(Collected data entries)
++++++++++++++++++++

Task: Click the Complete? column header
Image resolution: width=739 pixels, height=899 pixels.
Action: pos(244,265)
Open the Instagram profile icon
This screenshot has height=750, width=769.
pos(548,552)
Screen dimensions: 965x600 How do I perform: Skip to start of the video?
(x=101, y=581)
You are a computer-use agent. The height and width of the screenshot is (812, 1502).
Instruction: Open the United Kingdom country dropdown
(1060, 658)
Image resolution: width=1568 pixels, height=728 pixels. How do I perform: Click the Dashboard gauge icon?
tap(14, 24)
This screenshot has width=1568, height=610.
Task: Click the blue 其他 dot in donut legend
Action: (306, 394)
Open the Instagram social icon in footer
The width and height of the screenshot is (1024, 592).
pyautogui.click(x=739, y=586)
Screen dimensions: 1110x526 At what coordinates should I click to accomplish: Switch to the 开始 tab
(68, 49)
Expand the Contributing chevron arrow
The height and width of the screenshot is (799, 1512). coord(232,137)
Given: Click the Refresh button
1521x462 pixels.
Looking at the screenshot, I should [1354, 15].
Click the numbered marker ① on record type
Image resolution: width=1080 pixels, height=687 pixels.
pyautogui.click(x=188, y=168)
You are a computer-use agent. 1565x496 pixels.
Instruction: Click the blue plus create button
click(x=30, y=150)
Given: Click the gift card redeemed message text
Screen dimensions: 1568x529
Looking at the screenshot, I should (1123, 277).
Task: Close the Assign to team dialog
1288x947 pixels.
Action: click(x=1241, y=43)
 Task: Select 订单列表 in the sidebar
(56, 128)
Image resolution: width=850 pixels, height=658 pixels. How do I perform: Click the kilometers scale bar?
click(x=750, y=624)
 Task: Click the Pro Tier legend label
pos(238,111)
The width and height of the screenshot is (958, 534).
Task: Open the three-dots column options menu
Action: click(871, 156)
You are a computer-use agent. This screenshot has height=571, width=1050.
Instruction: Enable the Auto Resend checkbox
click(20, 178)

++++++++++++++++++++

**INSTRUCTIONS TO FOLLOW:** Restate the data above word for word, omitting nothing.

**RESULT:**
Task: Click the Complete? column header
Image resolution: width=739 pixels, height=899 pixels.
Action: pos(244,265)
Open the Instagram profile icon
This screenshot has height=750, width=769.
pos(548,552)
Screen dimensions: 965x600 How do I perform: Skip to start of the video?
(x=101, y=581)
You are a computer-use agent. The height and width of the screenshot is (812, 1502).
Instruction: Open the United Kingdom country dropdown
(1060, 658)
Image resolution: width=1568 pixels, height=728 pixels. How do I perform: Click the Dashboard gauge icon?
tap(14, 24)
This screenshot has width=1568, height=610.
Task: Click the blue 其他 dot in donut legend
Action: (306, 394)
Open the Instagram social icon in footer
The width and height of the screenshot is (1024, 592).
pyautogui.click(x=739, y=586)
Screen dimensions: 1110x526 At what coordinates should I click to accomplish: Switch to the 开始 tab
(68, 49)
Expand the Contributing chevron arrow
The height and width of the screenshot is (799, 1512). coord(232,137)
Given: Click the Refresh button
1521x462 pixels.
Looking at the screenshot, I should [1354, 15].
Click the numbered marker ① on record type
Image resolution: width=1080 pixels, height=687 pixels.
pyautogui.click(x=188, y=168)
You are a computer-use agent. 1565x496 pixels.
Instruction: Click the blue plus create button
click(x=30, y=150)
Given: Click the gift card redeemed message text
Screen dimensions: 1568x529
Looking at the screenshot, I should (1123, 277).
Task: Close the Assign to team dialog
1288x947 pixels.
Action: click(x=1241, y=43)
 Task: Select 订单列表 in the sidebar
(56, 128)
Image resolution: width=850 pixels, height=658 pixels. How do I perform: Click the kilometers scale bar?
click(x=750, y=624)
 Task: Click the Pro Tier legend label
pos(238,111)
The width and height of the screenshot is (958, 534).
Task: Open the three-dots column options menu
Action: click(871, 156)
You are a computer-use agent. This screenshot has height=571, width=1050.
Instruction: Enable the Auto Resend checkbox
click(20, 178)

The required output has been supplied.